## WHAT TO PRODUCE
Copy the lines below word for word, starting at the line that contains "You are a computer-use agent. Viewport: 720px" and ending at the line that contains "point(502,80)", including both of those lines.

## SUPPLIED DATA
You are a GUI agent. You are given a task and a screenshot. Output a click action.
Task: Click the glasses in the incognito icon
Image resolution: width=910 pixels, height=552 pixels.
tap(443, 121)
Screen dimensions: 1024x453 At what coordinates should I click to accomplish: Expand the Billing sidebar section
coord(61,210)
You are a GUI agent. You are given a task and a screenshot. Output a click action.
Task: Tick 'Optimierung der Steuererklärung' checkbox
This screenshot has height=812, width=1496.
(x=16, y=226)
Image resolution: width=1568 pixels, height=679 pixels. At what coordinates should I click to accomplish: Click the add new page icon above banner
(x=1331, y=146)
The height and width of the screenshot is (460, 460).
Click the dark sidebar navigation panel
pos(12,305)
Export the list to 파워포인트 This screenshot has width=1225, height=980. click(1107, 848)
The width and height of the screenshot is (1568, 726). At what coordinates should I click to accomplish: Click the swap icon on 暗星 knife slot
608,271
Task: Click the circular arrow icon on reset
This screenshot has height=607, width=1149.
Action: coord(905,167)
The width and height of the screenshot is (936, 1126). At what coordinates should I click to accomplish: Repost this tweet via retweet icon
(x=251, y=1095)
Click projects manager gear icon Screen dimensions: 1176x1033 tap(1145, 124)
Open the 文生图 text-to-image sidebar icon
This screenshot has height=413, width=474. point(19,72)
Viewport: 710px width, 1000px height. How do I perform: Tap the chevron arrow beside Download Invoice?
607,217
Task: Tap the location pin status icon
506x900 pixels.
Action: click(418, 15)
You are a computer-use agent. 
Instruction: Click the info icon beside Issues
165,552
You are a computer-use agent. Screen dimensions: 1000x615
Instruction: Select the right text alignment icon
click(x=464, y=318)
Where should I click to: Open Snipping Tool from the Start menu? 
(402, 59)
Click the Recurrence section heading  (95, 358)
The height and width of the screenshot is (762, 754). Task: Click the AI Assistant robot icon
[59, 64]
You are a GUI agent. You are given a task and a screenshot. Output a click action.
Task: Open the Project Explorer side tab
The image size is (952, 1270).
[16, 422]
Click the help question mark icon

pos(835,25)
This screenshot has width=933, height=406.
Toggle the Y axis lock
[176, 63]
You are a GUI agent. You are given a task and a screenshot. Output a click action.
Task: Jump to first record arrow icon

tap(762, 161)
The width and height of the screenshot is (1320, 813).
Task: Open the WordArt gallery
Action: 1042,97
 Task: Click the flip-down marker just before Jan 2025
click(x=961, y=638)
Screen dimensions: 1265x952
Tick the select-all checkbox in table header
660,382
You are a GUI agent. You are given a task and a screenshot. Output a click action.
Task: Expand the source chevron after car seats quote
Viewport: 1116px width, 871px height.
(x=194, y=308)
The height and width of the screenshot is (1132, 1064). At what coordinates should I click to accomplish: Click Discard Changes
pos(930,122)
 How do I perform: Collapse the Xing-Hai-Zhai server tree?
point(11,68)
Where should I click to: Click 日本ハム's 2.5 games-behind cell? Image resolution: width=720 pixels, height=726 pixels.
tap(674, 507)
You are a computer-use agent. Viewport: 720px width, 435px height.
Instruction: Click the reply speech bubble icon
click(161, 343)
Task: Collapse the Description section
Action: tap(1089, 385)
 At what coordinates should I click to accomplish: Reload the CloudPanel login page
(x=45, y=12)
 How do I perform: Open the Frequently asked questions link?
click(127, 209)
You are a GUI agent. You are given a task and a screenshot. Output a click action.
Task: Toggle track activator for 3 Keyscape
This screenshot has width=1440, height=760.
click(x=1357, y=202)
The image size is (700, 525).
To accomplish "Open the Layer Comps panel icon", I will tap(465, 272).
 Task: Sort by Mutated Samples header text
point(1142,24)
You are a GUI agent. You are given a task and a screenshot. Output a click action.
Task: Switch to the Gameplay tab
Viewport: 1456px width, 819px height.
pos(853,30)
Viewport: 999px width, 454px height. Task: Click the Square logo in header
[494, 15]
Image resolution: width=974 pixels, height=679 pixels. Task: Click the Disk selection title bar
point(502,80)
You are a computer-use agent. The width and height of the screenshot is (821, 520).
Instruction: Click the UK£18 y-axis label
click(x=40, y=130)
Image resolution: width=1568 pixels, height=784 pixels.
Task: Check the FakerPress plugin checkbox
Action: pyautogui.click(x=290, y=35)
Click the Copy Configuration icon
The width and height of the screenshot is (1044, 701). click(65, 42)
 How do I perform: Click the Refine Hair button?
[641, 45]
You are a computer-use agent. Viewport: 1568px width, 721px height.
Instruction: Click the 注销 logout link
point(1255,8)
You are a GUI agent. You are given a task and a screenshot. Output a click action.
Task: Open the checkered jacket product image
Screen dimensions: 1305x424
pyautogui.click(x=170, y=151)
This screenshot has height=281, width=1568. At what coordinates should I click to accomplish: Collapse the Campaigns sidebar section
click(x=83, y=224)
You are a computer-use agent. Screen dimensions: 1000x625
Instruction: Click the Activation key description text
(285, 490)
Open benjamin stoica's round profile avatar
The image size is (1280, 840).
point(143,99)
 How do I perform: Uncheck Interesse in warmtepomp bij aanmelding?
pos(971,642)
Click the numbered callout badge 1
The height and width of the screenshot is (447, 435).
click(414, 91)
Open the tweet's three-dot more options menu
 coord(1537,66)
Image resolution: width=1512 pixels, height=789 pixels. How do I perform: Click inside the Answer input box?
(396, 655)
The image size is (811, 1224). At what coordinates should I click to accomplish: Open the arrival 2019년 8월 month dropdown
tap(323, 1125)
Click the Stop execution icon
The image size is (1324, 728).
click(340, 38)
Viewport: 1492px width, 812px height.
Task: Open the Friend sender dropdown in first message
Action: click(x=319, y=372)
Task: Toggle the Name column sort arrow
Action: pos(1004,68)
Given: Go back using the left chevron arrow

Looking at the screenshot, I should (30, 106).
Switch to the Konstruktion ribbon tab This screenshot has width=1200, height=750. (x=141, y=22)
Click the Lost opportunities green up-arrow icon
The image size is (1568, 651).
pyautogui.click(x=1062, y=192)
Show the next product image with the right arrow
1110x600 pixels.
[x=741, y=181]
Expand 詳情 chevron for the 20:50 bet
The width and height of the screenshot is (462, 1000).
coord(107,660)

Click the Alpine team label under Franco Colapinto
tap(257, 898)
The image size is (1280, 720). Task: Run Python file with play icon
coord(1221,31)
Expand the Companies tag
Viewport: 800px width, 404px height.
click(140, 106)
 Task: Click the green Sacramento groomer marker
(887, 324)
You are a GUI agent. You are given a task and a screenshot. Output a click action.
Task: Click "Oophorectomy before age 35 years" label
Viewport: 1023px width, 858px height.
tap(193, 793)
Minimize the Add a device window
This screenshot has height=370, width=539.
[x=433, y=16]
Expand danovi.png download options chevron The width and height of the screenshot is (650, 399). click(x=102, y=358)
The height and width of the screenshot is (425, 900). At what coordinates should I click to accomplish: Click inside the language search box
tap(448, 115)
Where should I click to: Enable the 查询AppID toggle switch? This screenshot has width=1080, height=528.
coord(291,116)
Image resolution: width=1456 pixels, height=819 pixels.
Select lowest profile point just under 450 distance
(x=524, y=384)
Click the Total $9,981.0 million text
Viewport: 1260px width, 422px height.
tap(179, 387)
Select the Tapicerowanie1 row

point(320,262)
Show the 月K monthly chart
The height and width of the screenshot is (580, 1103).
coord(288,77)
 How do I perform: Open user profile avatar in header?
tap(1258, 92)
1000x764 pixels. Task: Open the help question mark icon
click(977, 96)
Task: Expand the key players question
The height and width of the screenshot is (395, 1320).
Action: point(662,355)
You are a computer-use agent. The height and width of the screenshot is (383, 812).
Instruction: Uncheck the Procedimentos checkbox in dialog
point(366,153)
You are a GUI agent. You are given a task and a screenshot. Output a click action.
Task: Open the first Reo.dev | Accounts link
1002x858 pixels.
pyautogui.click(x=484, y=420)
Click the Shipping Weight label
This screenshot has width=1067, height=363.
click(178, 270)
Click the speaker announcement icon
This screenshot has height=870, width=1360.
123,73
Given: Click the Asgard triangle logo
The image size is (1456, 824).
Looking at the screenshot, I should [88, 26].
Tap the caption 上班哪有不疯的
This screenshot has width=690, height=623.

## EXPECTED ANSWER
You are a computer-use agent. Viewport: 720px width, 435px height.
Instruction: Click the reply speech bubble icon
click(161, 343)
Task: Collapse the Description section
Action: tap(1089, 385)
 At what coordinates should I click to accomplish: Reload the CloudPanel login page
(x=45, y=12)
 How do I perform: Open the Frequently asked questions link?
click(127, 209)
You are a GUI agent. You are given a task and a screenshot. Output a click action.
Task: Toggle track activator for 3 Keyscape
This screenshot has width=1440, height=760.
click(x=1357, y=202)
The image size is (700, 525).
To accomplish "Open the Layer Comps panel icon", I will tap(465, 272).
 Task: Sort by Mutated Samples header text
point(1142,24)
You are a GUI agent. You are given a task and a screenshot. Output a click action.
Task: Switch to the Gameplay tab
Viewport: 1456px width, 819px height.
pos(853,30)
Viewport: 999px width, 454px height. Task: Click the Square logo in header
[494, 15]
Image resolution: width=974 pixels, height=679 pixels. Task: Click the Disk selection title bar
point(502,80)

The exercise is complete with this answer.